Smart Factory Insights: The Costs of Legacy Thinking

As humans, we learn facts, gain impressions, create solutions, put practices into place, and move onto our next challenge. Over time, our intent is to create a legacy of value, but in many cases, we are creating legacies in a different sense. Our knowledge, experience, and creations age or become superseded, but there is resistance to replace or update. An increasing gap develops between perception and reality. Younger, more agile peers take advantage, get ahead, and we look away, thinking that they don’t know what they are doing. Though a natural human phenomenon, decision-makers in manufacturing today need to bear this mind more than ever.

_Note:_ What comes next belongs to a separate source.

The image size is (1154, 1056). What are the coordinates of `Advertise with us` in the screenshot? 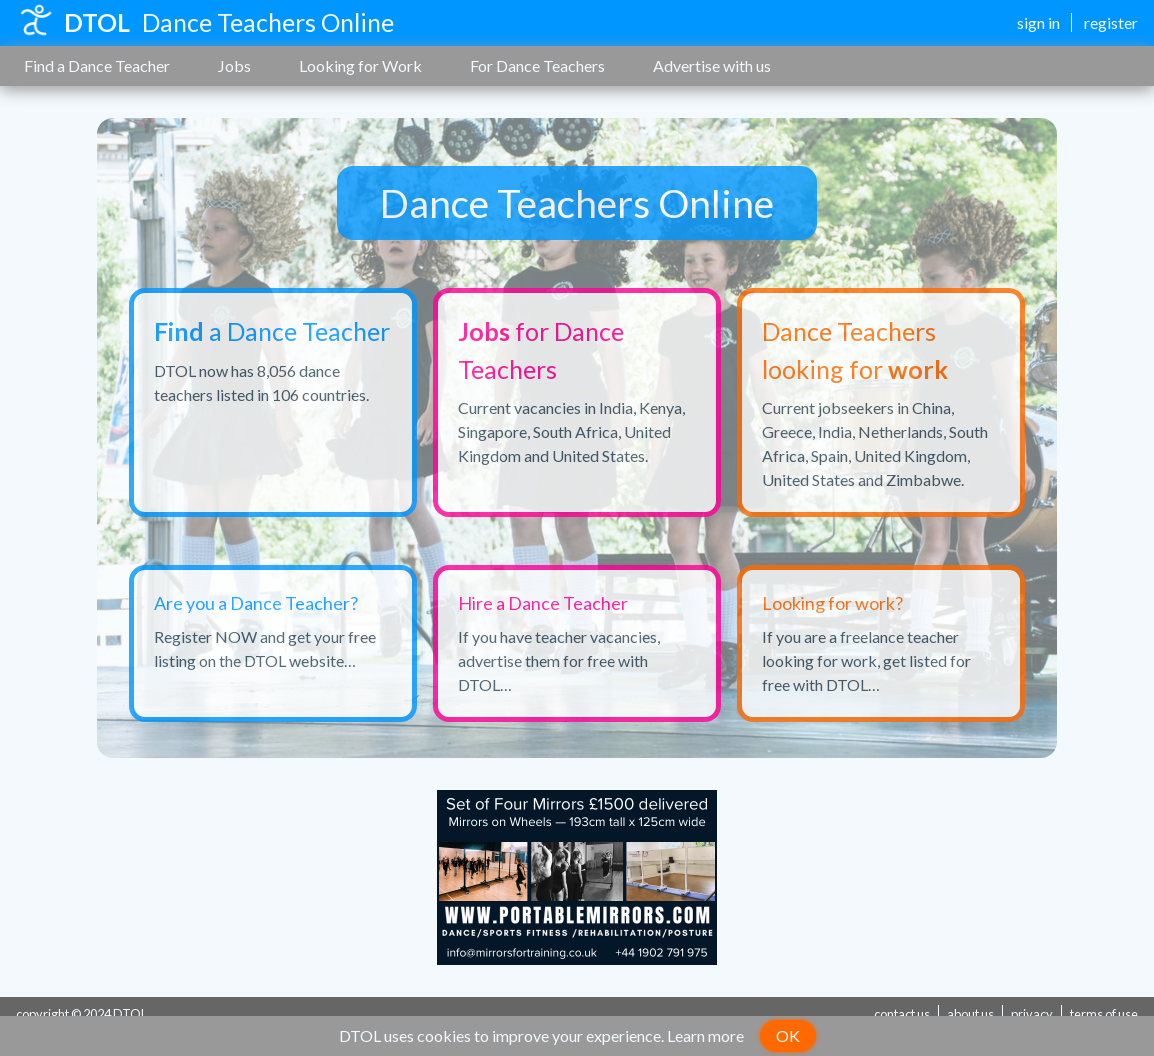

As a civilization, we have achieved so much—men on the moon, supercomputing power in the palm of our hands, and we’ve even made the planet just a little bit warmer. In manufacturing, we benefit from faster, more flexible automation; smaller, lighter materials; greater throughputs; near-perfect quality; and decreased costs, with a supply-chain to die for.

Our intent was to create excellence. Being in control in manufacturing is paramount, having removed as many unknown sources as possible of variation and change. Practices put in place address challenges that once plagued operations, and that maximized benefits and profit. It has meant we took our eyes off the ball.

The world is going through another fundamental change. In fact, this time, a few different interacting changes, are occurring at the same time. Whether it is global or local politics, a pandemic, or bad weather, the message is finally getting across that there really are fundamental challenges ahead, not the least within manufacturing, which of course, brings new opportunities.

In the manufacturing world, the advancement of software within inspection, test, and assembly machines, as well as operational and business solutions such as MES, MOM, and ERP, has been radical over recent years. It is more difficult to see the progress of software changes as compared to machine hardware technology, which you can see and for which there are clear specifications. Most of the software value is not visible, with thousands of elements that contribute, which are not, however, practical to detail and explain. Even the human interface, the shopwindow of software, has shrunk in significance. Advancement of software brings more automation of decision-making, and even “creativity,” but less human interaction and involvement. One manufacturer was unhappy when they upgraded their product design data import from Gerber to the use of IPC-2581. Instead of a screen full of options and configurations needed to cope with the randomness of Gerber and the myriad associated supporting files, there was just one button, labelled “Import 2581.” The feeling of being in control on behalf of the user is replaced by the cleverness within the software and the data format itself. Which do we think is the quicker and most reliable?

More and more, we see advanced technologies being embedded within software. Incredible improvements in factory management, active quality, supply-chain, and even image sensors and inspection algorithms, often go unnoticed and are taken for granted, certainly lacking appreciation of value. Vendors often attempt to recreate that feeling of interaction, making eye-catching game-ready graphical displays in the hope that people will notice that the software is there and doing something.

Against this backdrop, it is difficult to assess progression and therefore the need for modern software, to make confident, justified decisions that create changes in current manufacturing practices. The purchase and use of software very often is based on information and perceptions dating from many years ago. Even in a period of months, values from software become significantly enhanced. Another factor, however, is that not all vendors are keeping pace, and setting the state of the art for the industry. Vendors are also subject to the same difficulties in making paradigm-changing choices in the development of their products. We see many large software platforms, popular in the industry, date back decades since their initial creation, which will never be able to evolve quickly enough. Progressive vendors have reinvented solutions that take advantage of the latest technologies, such as standardized IIoT messaging, and use it to create previously unachievable functionality and automation. It is essential to regularly reset perceptions and take a fresh look into which software solutions have really evolved and which companies are driving the industry, helping manufacturing adapt and recover, knowing that perceptions of limitations from years ago have long since been addressed. Today’s software technology, architecture, and reliability is a long way ahead of what you might expect.

As most manufacturers now scramble around for materials, machines, and spare parts, as well as skilled and experienced labor, remember that the most modern software from machine vendors, MES providers, and others are likely to be far more advanced than you realize, which reflects on the ability to cope much more easily with the business-related changes and limitations that are being forced upon us all. The argument that any change, including that of new software, brings its own variations and challenges, as well as thinking that it may be too late now as the global challenges are already with us, are not valid. The amount of control and visibility that the latest software provides is at least an order of magnitude greater than the work and effort to introduce the software.

As for global challenges coming to an end, many think that is unrealistic, both in terms of dealing with ongoing consequences of what has happened already—for example, with the pandemic—as well as worsening factors such as climate change and potentially political issues, which are forcing rapid change in government policy, risk management, and customer demand choices. The worst and the best are yet to come. The most modern software is your friend and ally as we face the future together.